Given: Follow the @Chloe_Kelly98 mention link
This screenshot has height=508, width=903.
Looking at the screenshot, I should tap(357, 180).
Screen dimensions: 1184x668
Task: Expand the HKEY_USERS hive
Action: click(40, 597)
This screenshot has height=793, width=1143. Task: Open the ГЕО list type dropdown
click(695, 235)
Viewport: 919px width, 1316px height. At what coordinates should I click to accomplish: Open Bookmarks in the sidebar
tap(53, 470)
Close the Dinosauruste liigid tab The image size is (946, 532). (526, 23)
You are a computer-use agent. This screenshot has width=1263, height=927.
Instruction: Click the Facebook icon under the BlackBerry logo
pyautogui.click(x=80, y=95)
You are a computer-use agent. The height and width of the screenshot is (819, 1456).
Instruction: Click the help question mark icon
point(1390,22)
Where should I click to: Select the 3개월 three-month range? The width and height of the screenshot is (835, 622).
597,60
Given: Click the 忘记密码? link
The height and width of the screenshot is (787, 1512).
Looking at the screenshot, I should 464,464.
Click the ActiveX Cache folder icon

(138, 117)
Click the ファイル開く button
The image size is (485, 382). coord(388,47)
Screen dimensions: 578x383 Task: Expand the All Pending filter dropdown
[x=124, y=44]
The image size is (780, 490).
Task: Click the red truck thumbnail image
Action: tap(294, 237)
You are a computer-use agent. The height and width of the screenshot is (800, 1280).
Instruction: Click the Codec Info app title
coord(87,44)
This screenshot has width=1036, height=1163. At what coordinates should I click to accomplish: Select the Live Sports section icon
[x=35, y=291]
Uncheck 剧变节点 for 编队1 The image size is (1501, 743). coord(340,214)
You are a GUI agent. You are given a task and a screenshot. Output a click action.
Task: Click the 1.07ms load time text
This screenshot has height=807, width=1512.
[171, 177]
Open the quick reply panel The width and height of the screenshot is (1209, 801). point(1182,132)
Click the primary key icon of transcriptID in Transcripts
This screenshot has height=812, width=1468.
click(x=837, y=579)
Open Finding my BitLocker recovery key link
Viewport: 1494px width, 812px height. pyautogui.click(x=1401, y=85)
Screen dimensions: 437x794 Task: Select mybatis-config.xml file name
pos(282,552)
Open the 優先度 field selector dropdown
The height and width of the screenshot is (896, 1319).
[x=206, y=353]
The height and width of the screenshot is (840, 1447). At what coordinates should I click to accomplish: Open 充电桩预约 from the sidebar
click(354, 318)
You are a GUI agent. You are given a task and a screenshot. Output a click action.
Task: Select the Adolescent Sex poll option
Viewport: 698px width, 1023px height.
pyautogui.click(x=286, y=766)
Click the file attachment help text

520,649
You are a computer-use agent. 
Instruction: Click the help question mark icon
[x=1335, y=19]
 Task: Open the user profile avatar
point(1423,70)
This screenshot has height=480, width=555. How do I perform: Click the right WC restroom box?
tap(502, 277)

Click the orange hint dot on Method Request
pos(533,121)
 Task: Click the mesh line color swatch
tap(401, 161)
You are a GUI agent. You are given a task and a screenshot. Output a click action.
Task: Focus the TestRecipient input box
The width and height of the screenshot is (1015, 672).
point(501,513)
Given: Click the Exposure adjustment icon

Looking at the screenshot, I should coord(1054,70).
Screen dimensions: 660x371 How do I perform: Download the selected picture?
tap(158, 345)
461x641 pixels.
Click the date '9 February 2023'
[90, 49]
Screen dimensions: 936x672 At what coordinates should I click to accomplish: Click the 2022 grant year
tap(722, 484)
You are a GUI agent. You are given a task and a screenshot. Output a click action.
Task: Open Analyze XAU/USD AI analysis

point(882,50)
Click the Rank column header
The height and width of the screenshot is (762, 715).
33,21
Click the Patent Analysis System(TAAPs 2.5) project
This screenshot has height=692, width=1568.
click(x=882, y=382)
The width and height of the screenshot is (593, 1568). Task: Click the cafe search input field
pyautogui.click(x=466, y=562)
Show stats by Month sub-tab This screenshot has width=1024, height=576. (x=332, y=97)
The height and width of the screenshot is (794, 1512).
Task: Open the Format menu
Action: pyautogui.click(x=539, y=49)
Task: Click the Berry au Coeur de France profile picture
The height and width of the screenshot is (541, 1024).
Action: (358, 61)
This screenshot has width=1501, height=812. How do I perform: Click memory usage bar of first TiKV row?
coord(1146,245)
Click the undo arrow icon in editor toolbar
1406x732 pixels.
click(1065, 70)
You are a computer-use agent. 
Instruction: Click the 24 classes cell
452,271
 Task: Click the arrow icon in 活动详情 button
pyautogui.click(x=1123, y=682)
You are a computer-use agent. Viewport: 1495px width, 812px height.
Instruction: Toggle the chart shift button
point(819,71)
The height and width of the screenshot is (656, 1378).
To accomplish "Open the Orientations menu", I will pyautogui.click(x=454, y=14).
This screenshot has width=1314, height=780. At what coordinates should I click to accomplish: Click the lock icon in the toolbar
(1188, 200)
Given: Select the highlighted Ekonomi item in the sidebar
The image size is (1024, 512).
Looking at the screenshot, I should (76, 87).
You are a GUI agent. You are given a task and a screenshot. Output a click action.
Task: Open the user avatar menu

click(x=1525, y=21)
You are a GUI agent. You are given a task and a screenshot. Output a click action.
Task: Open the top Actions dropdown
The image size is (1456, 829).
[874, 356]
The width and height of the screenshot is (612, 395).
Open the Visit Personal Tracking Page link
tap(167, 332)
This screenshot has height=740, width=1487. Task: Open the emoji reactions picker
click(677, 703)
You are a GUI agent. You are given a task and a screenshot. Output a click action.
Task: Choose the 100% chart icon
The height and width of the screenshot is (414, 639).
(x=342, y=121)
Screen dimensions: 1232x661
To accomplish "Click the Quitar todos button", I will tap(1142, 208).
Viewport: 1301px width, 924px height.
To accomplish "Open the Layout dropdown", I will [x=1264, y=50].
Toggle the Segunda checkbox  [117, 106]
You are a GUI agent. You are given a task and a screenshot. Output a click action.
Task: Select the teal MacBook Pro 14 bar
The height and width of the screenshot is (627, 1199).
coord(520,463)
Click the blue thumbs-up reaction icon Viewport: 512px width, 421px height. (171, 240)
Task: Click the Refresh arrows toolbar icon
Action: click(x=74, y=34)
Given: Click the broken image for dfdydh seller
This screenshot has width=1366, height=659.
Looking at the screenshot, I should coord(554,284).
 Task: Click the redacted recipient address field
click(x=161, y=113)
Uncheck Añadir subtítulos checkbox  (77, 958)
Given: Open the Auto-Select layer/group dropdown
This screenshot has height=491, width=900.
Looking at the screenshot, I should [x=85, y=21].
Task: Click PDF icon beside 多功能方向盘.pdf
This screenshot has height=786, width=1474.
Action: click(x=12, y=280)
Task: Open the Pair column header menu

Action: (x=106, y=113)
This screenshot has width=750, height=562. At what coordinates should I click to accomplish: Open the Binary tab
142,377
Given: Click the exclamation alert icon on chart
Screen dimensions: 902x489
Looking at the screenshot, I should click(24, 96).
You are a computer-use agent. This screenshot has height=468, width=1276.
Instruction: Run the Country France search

_____

→ **What you will do**
Reproduce every line of the data above without changing anything.

→ **Result of the exercise**
Given: Follow the @Chloe_Kelly98 mention link
This screenshot has height=508, width=903.
Looking at the screenshot, I should tap(357, 180).
Screen dimensions: 1184x668
Task: Expand the HKEY_USERS hive
Action: click(40, 597)
This screenshot has height=793, width=1143. Task: Open the ГЕО list type dropdown
click(695, 235)
Viewport: 919px width, 1316px height. At what coordinates should I click to accomplish: Open Bookmarks in the sidebar
tap(53, 470)
Close the Dinosauruste liigid tab The image size is (946, 532). (526, 23)
You are a computer-use agent. This screenshot has width=1263, height=927.
Instruction: Click the Facebook icon under the BlackBerry logo
pyautogui.click(x=80, y=95)
You are a computer-use agent. The height and width of the screenshot is (819, 1456).
Instruction: Click the help question mark icon
point(1390,22)
Where should I click to: Select the 3개월 three-month range? The width and height of the screenshot is (835, 622).
597,60
Given: Click the 忘记密码? link
The height and width of the screenshot is (787, 1512).
Looking at the screenshot, I should 464,464.
Click the ActiveX Cache folder icon

(138, 117)
Click the ファイル開く button
The image size is (485, 382). coord(388,47)
Screen dimensions: 578x383 Task: Expand the All Pending filter dropdown
[x=124, y=44]
The image size is (780, 490).
Task: Click the red truck thumbnail image
Action: tap(294, 237)
You are a computer-use agent. The height and width of the screenshot is (800, 1280).
Instruction: Click the Codec Info app title
coord(87,44)
This screenshot has width=1036, height=1163. At what coordinates should I click to accomplish: Select the Live Sports section icon
[x=35, y=291]
Uncheck 剧变节点 for 编队1 The image size is (1501, 743). coord(340,214)
You are a GUI agent. You are given a task and a screenshot. Output a click action.
Task: Click the 1.07ms load time text
This screenshot has height=807, width=1512.
[171, 177]
Open the quick reply panel The width and height of the screenshot is (1209, 801). point(1182,132)
Click the primary key icon of transcriptID in Transcripts
This screenshot has height=812, width=1468.
click(x=837, y=579)
Open Finding my BitLocker recovery key link
Viewport: 1494px width, 812px height. pyautogui.click(x=1401, y=85)
Screen dimensions: 437x794 Task: Select mybatis-config.xml file name
pos(282,552)
Open the 優先度 field selector dropdown
The height and width of the screenshot is (896, 1319).
[x=206, y=353]
The height and width of the screenshot is (840, 1447). At what coordinates should I click to accomplish: Open 充电桩预约 from the sidebar
click(354, 318)
You are a GUI agent. You are given a task and a screenshot. Output a click action.
Task: Select the Adolescent Sex poll option
Viewport: 698px width, 1023px height.
pyautogui.click(x=286, y=766)
Click the file attachment help text

520,649
You are a computer-use agent. 
Instruction: Click the help question mark icon
[x=1335, y=19]
 Task: Open the user profile avatar
point(1423,70)
This screenshot has height=480, width=555. How do I perform: Click the right WC restroom box?
tap(502, 277)

Click the orange hint dot on Method Request
pos(533,121)
 Task: Click the mesh line color swatch
tap(401, 161)
You are a GUI agent. You are given a task and a screenshot. Output a click action.
Task: Focus the TestRecipient input box
The width and height of the screenshot is (1015, 672).
point(501,513)
Given: Click the Exposure adjustment icon

Looking at the screenshot, I should coord(1054,70).
Screen dimensions: 660x371 How do I perform: Download the selected picture?
tap(158, 345)
461x641 pixels.
Click the date '9 February 2023'
[90, 49]
Screen dimensions: 936x672 At what coordinates should I click to accomplish: Click the 2022 grant year
tap(722, 484)
You are a GUI agent. You are given a task and a screenshot. Output a click action.
Task: Open Analyze XAU/USD AI analysis

point(882,50)
Click the Rank column header
The height and width of the screenshot is (762, 715).
33,21
Click the Patent Analysis System(TAAPs 2.5) project
This screenshot has height=692, width=1568.
click(x=882, y=382)
The width and height of the screenshot is (593, 1568). Task: Click the cafe search input field
pyautogui.click(x=466, y=562)
Show stats by Month sub-tab This screenshot has width=1024, height=576. (x=332, y=97)
The height and width of the screenshot is (794, 1512).
Task: Open the Format menu
Action: pyautogui.click(x=539, y=49)
Task: Click the Berry au Coeur de France profile picture
The height and width of the screenshot is (541, 1024).
Action: (358, 61)
This screenshot has width=1501, height=812. How do I perform: Click memory usage bar of first TiKV row?
coord(1146,245)
Click the undo arrow icon in editor toolbar
1406x732 pixels.
click(1065, 70)
You are a computer-use agent. 
Instruction: Click the 24 classes cell
452,271
 Task: Click the arrow icon in 活动详情 button
pyautogui.click(x=1123, y=682)
You are a computer-use agent. Viewport: 1495px width, 812px height.
Instruction: Toggle the chart shift button
point(819,71)
The height and width of the screenshot is (656, 1378).
To accomplish "Open the Orientations menu", I will pyautogui.click(x=454, y=14).
This screenshot has width=1314, height=780. At what coordinates should I click to accomplish: Click the lock icon in the toolbar
(1188, 200)
Given: Select the highlighted Ekonomi item in the sidebar
The image size is (1024, 512).
Looking at the screenshot, I should (76, 87).
You are a GUI agent. You are given a task and a screenshot. Output a click action.
Task: Open the user avatar menu

click(x=1525, y=21)
You are a GUI agent. You are given a task and a screenshot. Output a click action.
Task: Open the top Actions dropdown
The image size is (1456, 829).
[874, 356]
The width and height of the screenshot is (612, 395).
Open the Visit Personal Tracking Page link
tap(167, 332)
This screenshot has height=740, width=1487. Task: Open the emoji reactions picker
click(677, 703)
You are a GUI agent. You are given a task and a screenshot. Output a click action.
Task: Choose the 100% chart icon
The height and width of the screenshot is (414, 639).
(x=342, y=121)
Screen dimensions: 1232x661
To accomplish "Click the Quitar todos button", I will tap(1142, 208).
Viewport: 1301px width, 924px height.
To accomplish "Open the Layout dropdown", I will [x=1264, y=50].
Toggle the Segunda checkbox  [117, 106]
You are a GUI agent. You are given a task and a screenshot. Output a click action.
Task: Select the teal MacBook Pro 14 bar
The height and width of the screenshot is (627, 1199).
coord(520,463)
Click the blue thumbs-up reaction icon Viewport: 512px width, 421px height. (171, 240)
Task: Click the Refresh arrows toolbar icon
Action: click(x=74, y=34)
Given: Click the broken image for dfdydh seller
This screenshot has width=1366, height=659.
Looking at the screenshot, I should coord(554,284).
 Task: Click the redacted recipient address field
click(x=161, y=113)
Uncheck Añadir subtítulos checkbox  (77, 958)
Given: Open the Auto-Select layer/group dropdown
This screenshot has height=491, width=900.
Looking at the screenshot, I should [x=85, y=21].
Task: Click PDF icon beside 多功能方向盘.pdf
This screenshot has height=786, width=1474.
Action: click(x=12, y=280)
Task: Open the Pair column header menu

Action: (x=106, y=113)
This screenshot has width=750, height=562. At what coordinates should I click to accomplish: Open the Binary tab
142,377
Given: Click the exclamation alert icon on chart
Screen dimensions: 902x489
Looking at the screenshot, I should click(24, 96).
You are a computer-use agent. This screenshot has height=468, width=1276.
Instruction: Run the Country France search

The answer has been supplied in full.